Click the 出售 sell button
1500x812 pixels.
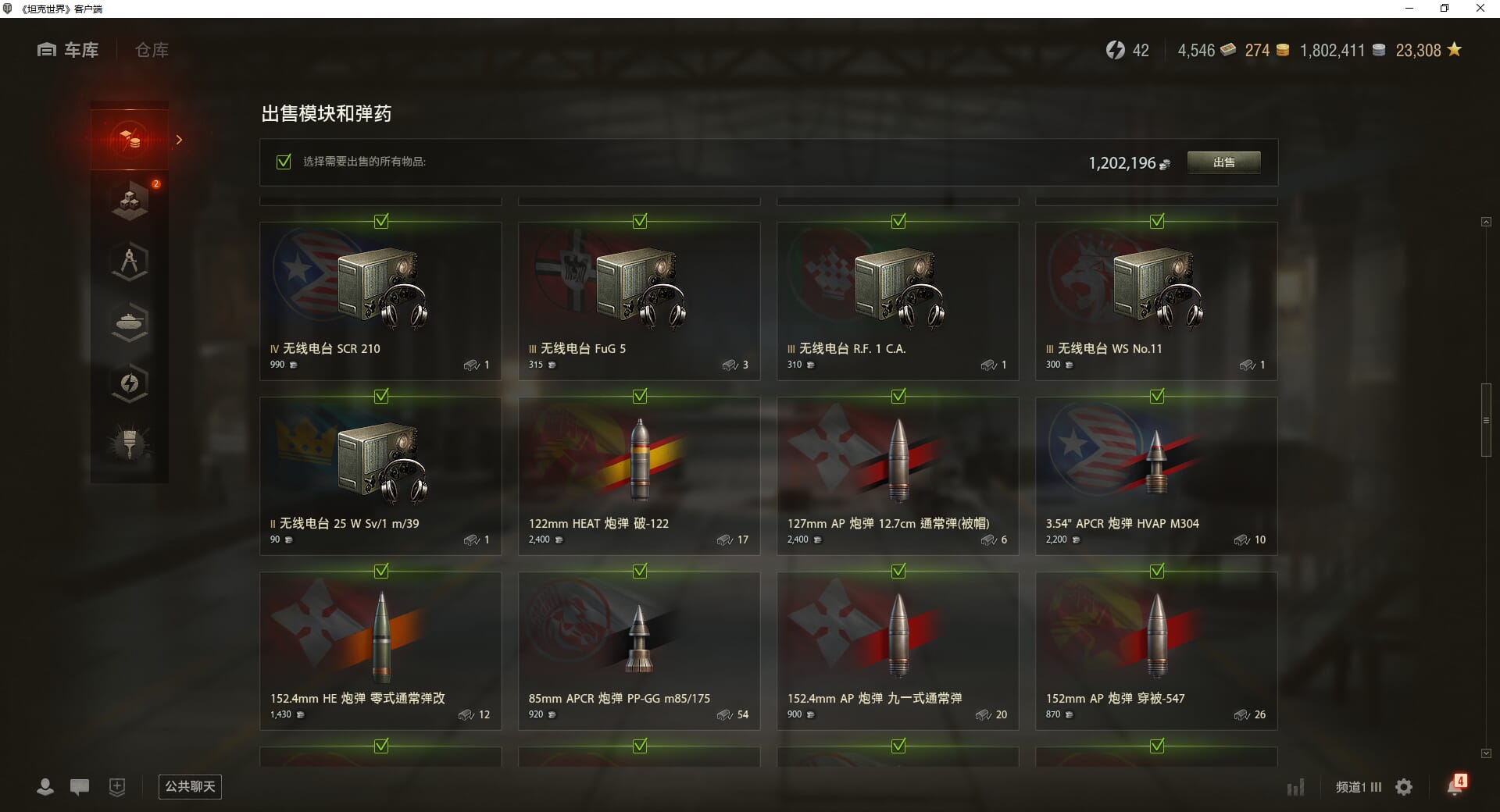1223,162
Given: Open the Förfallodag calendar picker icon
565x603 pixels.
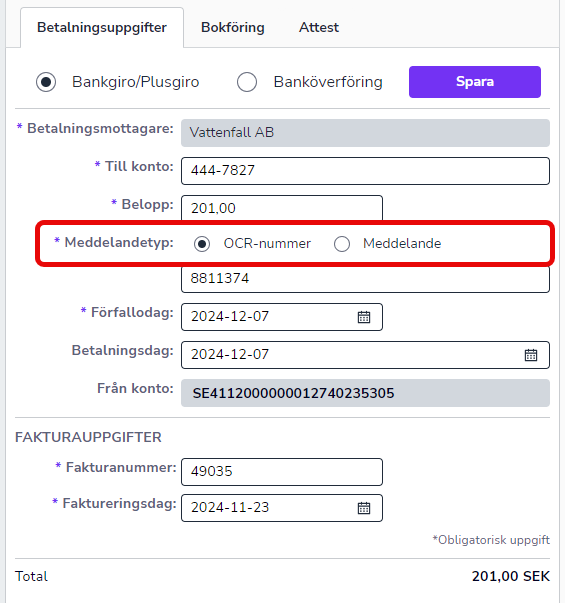Looking at the screenshot, I should tap(364, 317).

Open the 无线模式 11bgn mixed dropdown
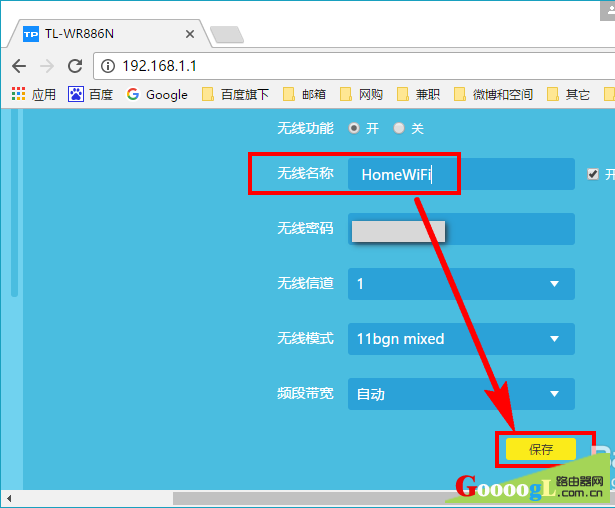(x=461, y=339)
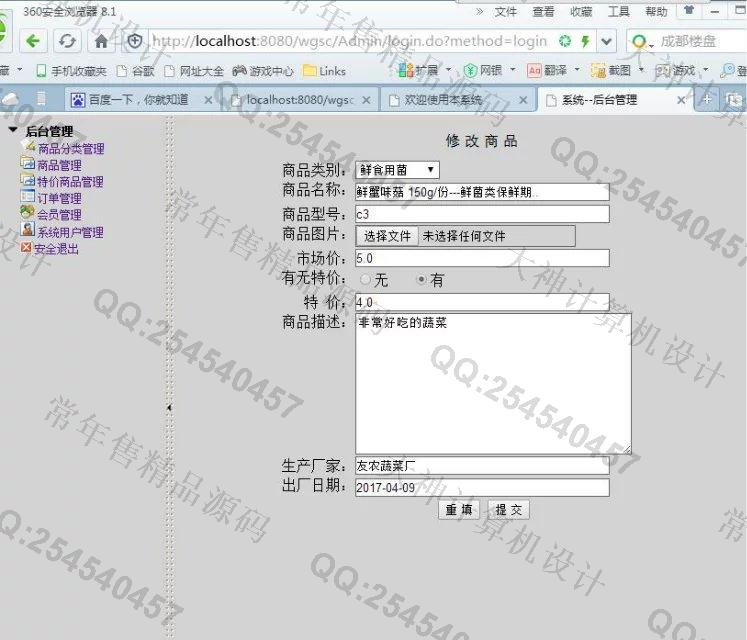Click the 提交 submit button
Screen dimensions: 747x640
click(x=509, y=510)
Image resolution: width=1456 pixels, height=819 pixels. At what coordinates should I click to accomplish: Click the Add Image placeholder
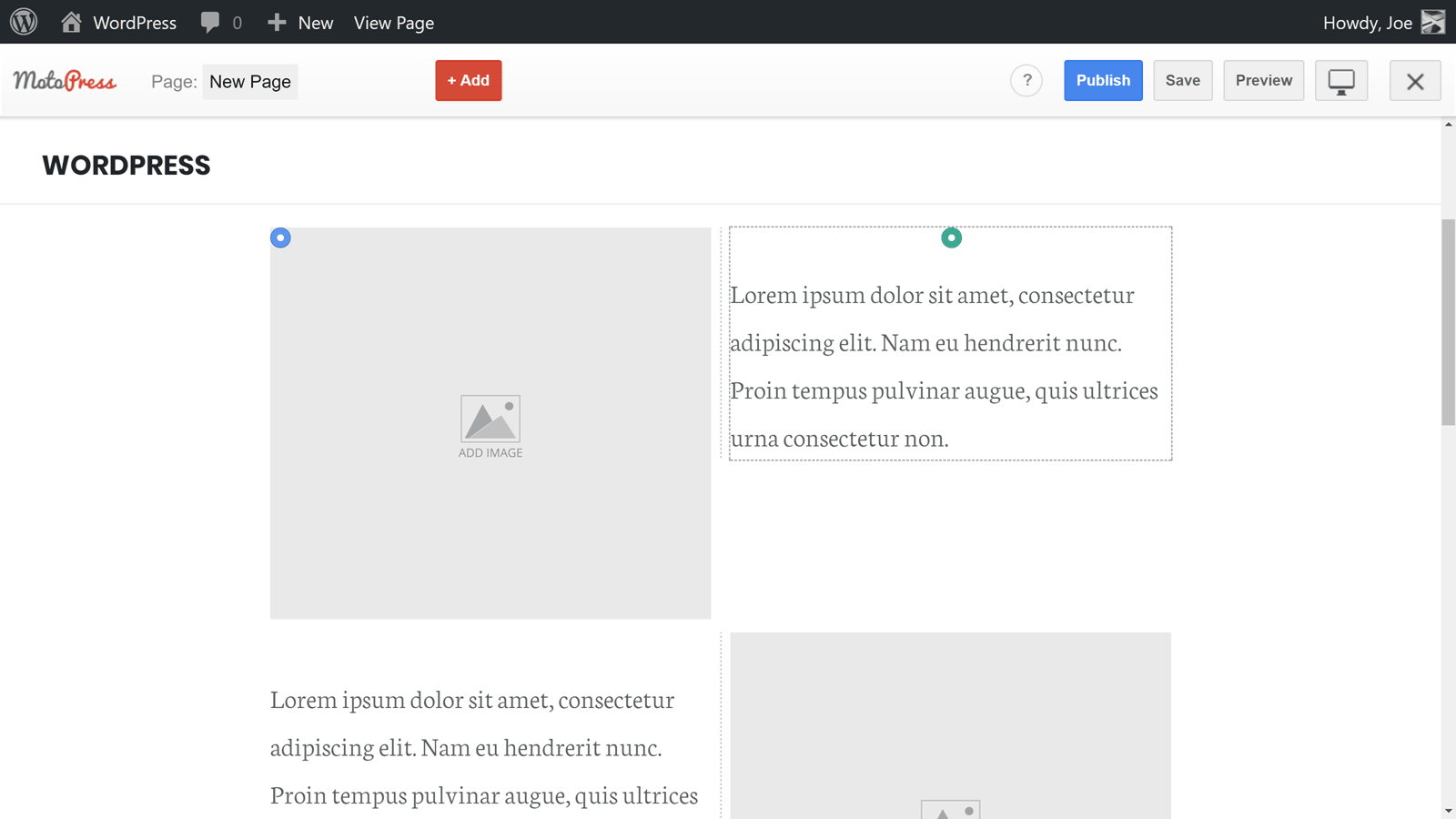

* * * * * * * * *

# WHAT YOU SHOULD DO
Your task is to retype exactly the lines that run from the line with "Open the 无线模式 11bgn mixed dropdown" through the last line of the material, with the pictures left out.

# WORKED SOLUTION
Open the 无线模式 11bgn mixed dropdown
(x=461, y=339)
Click the 提交 submit button
Screen dimensions: 747x640
click(x=509, y=510)
Image resolution: width=1456 pixels, height=819 pixels. At what coordinates should I click to accomplish: Click the Add Image placeholder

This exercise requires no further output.